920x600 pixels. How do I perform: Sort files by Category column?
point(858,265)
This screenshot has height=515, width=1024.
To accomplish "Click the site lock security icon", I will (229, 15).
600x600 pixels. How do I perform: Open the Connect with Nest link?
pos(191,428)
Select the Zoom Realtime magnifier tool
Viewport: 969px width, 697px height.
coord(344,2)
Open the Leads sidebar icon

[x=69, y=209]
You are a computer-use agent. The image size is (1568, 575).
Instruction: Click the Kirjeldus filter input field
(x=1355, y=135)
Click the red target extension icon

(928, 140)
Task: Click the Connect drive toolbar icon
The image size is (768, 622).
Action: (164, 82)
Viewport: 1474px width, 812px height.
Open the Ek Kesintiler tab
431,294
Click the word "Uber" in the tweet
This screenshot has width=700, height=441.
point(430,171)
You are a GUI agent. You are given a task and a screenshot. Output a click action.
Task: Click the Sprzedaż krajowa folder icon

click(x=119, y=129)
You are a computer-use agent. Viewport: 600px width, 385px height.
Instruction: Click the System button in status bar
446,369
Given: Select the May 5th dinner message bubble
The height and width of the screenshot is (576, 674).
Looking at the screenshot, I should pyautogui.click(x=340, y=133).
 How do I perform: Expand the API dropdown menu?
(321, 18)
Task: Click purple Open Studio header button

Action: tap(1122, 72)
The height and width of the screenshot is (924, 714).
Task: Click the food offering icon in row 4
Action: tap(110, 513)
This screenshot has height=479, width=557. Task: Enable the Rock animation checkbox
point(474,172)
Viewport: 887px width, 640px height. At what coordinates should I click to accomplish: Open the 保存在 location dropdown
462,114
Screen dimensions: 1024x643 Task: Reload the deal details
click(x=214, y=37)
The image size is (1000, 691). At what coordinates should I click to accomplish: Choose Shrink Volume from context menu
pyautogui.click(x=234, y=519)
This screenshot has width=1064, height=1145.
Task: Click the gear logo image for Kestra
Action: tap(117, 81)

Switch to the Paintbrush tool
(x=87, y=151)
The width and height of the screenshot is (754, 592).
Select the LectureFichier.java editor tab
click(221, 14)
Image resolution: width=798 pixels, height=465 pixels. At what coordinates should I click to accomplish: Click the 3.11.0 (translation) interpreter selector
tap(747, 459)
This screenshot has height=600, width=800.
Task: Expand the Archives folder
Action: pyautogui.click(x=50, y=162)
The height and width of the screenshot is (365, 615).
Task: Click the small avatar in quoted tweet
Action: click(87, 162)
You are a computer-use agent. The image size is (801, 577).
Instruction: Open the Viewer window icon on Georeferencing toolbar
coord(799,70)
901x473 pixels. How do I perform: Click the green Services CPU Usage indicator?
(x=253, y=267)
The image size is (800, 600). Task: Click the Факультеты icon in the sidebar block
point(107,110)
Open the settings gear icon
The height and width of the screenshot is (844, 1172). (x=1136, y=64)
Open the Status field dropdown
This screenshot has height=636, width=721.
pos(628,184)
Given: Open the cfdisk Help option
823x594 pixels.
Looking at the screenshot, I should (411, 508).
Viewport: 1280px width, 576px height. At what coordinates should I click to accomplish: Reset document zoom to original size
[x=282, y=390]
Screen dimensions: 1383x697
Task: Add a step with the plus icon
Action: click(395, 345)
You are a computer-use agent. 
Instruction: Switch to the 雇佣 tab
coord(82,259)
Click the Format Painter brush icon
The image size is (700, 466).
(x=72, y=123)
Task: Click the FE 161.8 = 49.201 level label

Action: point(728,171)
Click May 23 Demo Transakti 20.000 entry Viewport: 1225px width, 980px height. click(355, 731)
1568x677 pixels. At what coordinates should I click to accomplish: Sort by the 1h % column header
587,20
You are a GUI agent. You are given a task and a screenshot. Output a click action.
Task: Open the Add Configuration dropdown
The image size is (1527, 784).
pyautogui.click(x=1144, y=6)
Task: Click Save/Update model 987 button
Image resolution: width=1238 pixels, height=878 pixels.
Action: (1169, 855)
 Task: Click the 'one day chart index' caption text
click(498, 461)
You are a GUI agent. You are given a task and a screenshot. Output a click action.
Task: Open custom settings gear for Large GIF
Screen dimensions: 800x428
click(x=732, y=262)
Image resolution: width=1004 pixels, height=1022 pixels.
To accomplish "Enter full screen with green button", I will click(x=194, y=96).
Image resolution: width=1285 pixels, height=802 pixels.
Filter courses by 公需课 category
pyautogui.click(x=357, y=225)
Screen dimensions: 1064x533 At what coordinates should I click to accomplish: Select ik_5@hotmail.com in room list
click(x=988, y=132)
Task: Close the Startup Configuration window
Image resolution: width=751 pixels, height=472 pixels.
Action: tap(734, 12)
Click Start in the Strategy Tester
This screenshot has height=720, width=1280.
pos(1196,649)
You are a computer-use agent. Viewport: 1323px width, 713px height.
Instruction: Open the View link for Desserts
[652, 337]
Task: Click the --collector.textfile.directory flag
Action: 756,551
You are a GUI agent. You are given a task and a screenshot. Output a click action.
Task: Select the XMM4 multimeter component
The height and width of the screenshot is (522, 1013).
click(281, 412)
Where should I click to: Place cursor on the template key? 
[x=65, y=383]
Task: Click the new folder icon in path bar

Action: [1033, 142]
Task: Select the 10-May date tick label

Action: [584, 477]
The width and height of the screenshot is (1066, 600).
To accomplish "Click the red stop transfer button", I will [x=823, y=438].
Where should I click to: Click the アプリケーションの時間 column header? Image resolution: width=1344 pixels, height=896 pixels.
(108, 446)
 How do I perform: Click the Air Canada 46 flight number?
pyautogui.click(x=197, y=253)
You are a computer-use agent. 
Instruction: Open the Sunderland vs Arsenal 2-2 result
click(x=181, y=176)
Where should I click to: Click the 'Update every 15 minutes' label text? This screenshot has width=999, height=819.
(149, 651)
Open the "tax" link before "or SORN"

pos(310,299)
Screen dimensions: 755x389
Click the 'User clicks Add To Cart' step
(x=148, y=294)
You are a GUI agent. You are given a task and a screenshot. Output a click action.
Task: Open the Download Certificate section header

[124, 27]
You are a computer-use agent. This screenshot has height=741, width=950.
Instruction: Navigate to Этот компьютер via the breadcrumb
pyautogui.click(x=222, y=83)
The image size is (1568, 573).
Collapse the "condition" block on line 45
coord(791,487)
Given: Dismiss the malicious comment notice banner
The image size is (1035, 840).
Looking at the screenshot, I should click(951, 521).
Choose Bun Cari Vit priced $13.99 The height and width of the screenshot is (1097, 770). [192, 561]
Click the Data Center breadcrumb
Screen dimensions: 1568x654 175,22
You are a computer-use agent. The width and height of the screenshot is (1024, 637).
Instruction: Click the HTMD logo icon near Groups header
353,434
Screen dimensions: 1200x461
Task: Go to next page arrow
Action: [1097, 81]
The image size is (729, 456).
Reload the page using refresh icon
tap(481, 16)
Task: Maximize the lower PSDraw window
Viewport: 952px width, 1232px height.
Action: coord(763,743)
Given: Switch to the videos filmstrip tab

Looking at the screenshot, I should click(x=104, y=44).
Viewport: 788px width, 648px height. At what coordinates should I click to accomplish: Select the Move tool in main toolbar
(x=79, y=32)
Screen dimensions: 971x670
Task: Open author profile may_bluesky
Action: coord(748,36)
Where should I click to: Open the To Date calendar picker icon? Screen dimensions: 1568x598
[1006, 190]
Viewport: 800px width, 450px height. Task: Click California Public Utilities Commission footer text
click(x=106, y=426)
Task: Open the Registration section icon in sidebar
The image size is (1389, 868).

● ● ● ● ● ● ●

From the line containing "Viewport: 800px width, 450px" through the last line of the entries above, print every line exactly, including both ends, and nothing else.

Viewport: 800px width, 450px height. Task: Click California Public Utilities Commission footer text
click(x=106, y=426)
Task: Open the Registration section icon in sidebar
The image size is (1389, 868).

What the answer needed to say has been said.